U.S. v. Santiago

Decision Date08 February 2007
Docket NumberNo. CR No. 05-30020-MAP.,CR No. 05-30020-MAP.
PartiesUNITED STATES of America v. Eddie SANTIAGO, Defendant.
CourtU.S. District Court — District of Massachusetts

Vincent A. Bongiorni, Springfield, MA, for Defendant.

Ariane D. Vuono, Todd E. Newhouse, William M. Welch, II, United States Attorney's Office, Springfield, MA, for United States of America.

MEMORANDUM AND ORDER REGARDING DEFENDANT'S MOTION TO STRIKE THE GOVERNMENT'S INFORMATION

(Docket No. 50)

PONSOR, District Judge.

On July 27, 2006, Defendant was convicted of possessing with intent to distribute fifty grams or more of cocaine base in the form of crack cocaine. Prior to his conviction, the government filed an information pursuant to 21 U.S.C. § 851(a)(1), notifying Defendant of its intent to rely upon three prior felony drug convictions to increase Defendant's minimum mandatory sentence from ten to twenty years. (See Dkt. No. 19, Information 1.) Since filing this information, the government has conceded that only one of these previous offenses — a February 10, 1999 state-court conviction for possession with intent to distribute a Class B substance — may serve as a sentencing enhancer. Defendant has filed a motion challenging the validity of this conviction on the grounds that: (1) the government cannot demonstrate beyond a reasonable doubt that he was the individual convicted of this crime; or (2) the conviction "was obtained in violation of the Constitution of the United States." 21 U.S.C. § 851(c)(2).
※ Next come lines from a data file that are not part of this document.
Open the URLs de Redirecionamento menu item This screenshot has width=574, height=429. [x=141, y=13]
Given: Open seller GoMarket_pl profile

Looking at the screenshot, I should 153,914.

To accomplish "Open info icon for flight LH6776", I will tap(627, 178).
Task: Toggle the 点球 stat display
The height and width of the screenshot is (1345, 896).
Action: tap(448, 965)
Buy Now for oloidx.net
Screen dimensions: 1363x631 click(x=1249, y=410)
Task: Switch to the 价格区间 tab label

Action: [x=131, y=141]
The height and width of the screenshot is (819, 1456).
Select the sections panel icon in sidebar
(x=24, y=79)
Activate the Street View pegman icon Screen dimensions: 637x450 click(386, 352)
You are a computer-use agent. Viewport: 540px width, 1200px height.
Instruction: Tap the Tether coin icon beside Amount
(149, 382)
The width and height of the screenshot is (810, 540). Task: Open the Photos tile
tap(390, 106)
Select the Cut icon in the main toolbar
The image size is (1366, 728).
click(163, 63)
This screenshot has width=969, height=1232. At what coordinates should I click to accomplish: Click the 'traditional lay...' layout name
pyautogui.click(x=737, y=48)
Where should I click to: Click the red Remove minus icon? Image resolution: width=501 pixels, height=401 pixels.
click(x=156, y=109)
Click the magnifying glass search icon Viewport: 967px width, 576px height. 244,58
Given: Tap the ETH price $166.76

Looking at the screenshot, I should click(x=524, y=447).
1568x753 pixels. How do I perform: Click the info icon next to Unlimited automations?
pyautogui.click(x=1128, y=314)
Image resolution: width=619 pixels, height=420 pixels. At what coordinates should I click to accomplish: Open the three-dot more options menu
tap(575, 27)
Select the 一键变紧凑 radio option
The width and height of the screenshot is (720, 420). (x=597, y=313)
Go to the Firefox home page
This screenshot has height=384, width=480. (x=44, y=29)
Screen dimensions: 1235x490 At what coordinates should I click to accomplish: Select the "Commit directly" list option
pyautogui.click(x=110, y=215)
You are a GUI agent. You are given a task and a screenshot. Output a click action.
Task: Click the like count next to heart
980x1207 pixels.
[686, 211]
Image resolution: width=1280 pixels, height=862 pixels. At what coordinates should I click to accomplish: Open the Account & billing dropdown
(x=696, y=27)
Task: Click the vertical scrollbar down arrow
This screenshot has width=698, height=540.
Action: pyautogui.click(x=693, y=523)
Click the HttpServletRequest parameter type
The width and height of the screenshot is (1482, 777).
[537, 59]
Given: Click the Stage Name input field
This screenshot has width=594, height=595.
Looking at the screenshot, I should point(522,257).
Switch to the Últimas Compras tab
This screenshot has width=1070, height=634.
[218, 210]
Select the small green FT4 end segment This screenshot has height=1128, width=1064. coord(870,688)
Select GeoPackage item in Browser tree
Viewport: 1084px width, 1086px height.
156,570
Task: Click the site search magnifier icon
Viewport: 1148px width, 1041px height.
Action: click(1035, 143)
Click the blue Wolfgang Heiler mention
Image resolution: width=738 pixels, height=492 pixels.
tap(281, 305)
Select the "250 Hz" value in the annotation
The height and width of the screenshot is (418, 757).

On January 3 and January 4, 2007, the court heard testimony bearing on the motion from five witnesses. Having now had an opportunity to consider this evidence, the court will allow Defendant's motion to strike the government's information. Although the government satisfied its burden of proving beyond a reasonable doubt that Defendant was the person previously convicted of the state-court offense in question, Defendant has proved by the preponderance of the evidence that this prior conviction was constitutionally impaired.

The background facts are relatively straightforward.1 Springfield police officer Miseal Rodriguez testified that on the evening of September 9, 1997, he observed Defendant, with others, conducting a series of what appeared to be illegal drug transactions in front of 69 Clyde Street for a period of approximately one hour. Officer Rodriguez conceded that he made these naked-eye observations after sunset from a location within an adjacent park more than 100 yards away. Nevertheless, he testified that, based on prior contacts, he was certain that Defendant was the individual conducting these apparent drug transactions.

After Officer Rodriguez made his observations, his partner confronted the group at Clyde Street, and Defendant along with others fled into the park. Rodriguez gave chase and eventually apprehended Defendant and placed him under arrest. Defendant had no drugs or money on his person at the time of his arrest, and there was no evidence, other than Rodriguez's observations, linking Defendant to the Clyde Street drug dealing. Following Defendant's arrest, a bag of cocaine was found near the base of a tree in the park, but no evidence connected Defendant to these drugs.2

During the two-day evidentiary hearing, Defendant and another witness named Luis Ortiz testified that on September 9, 1997, Defendant, Ortiz, and another individual named Angel Rivera did not arrive at 69 Clyde Street until two or three minutes before Defendant's arrest. Thus Defendant could not have been involved in drug dealing for the hour before Rodriguez's partner confronted the group on Clyde Street.3 Defendant also presented the testimony of Julio DeJesus, who was himself arrested and charged along with Defendant for possessing the drugs in question. During the hearing, DeJesus confessed that he alone was responsible for the cocaine found in the park, and he corroborated the testimony of Defendant and Ortiz to the effect that Defendant did not arrive at 69 Clyde Street until minutes before the arrest.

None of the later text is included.